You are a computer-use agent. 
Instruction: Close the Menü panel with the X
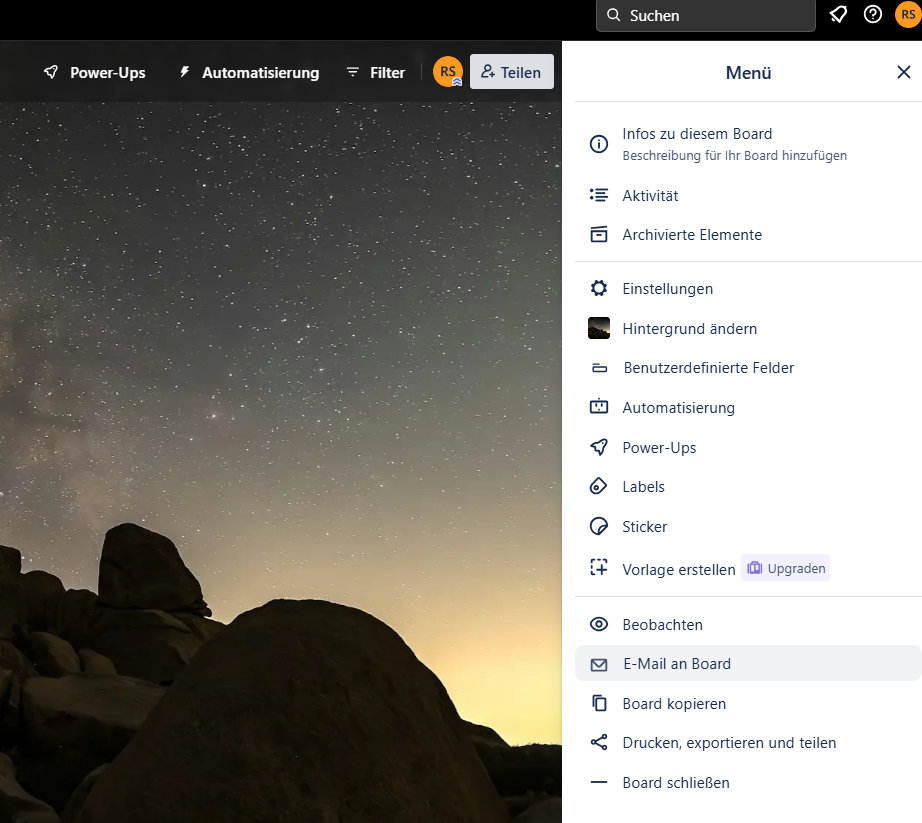[903, 72]
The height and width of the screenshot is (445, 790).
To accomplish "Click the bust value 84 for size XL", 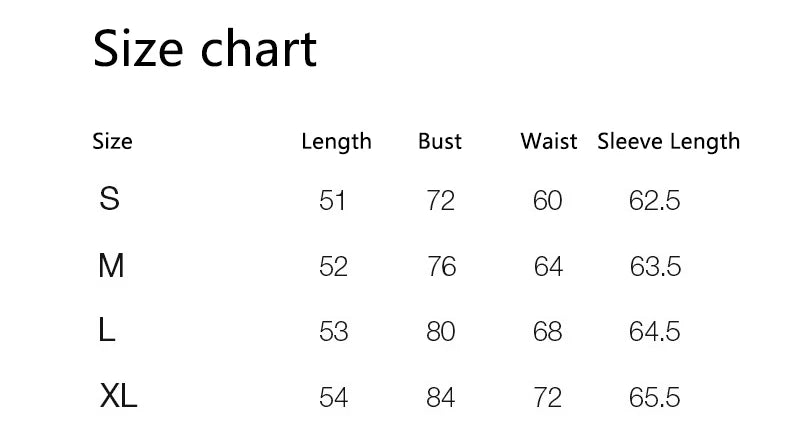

- [WHAT YOU WILL DO]
Repeat word for word the lines from the one holding "The height and" through the last line of the listing above, including both ends. Drop the pictures.

- [WORKED SOLUTION]
The height and width of the screenshot is (445, 790).
To accomplish "Click the bust value 84 for size XL", 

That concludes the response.